----- SUPPLIED DATA -----

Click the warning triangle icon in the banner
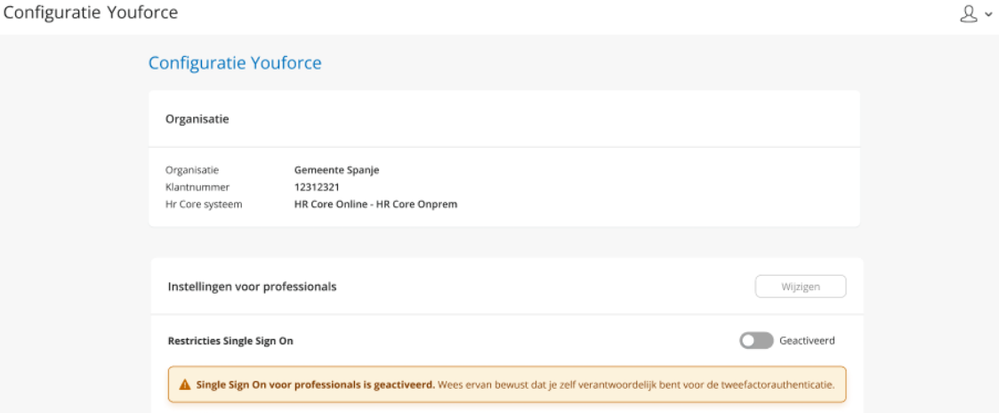Image resolution: width=999 pixels, height=413 pixels. point(184,384)
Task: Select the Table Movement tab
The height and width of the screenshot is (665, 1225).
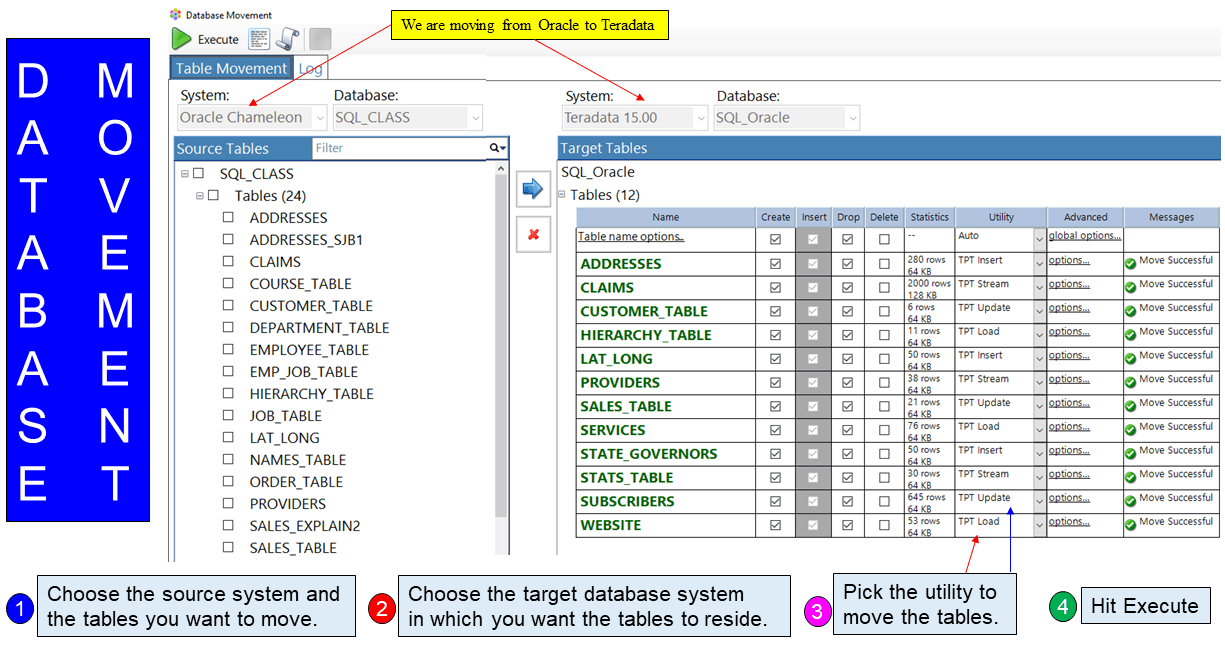Action: click(231, 69)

-----

_WHAT YOU NEED TO DO_.
Copy out the data verbatim, with no pictures.

_EXERCISE SOLUTION_.
Click the warning triangle icon in the banner
Image resolution: width=999 pixels, height=413 pixels. point(184,384)
Task: Select the Table Movement tab
The height and width of the screenshot is (665, 1225).
Action: click(231, 69)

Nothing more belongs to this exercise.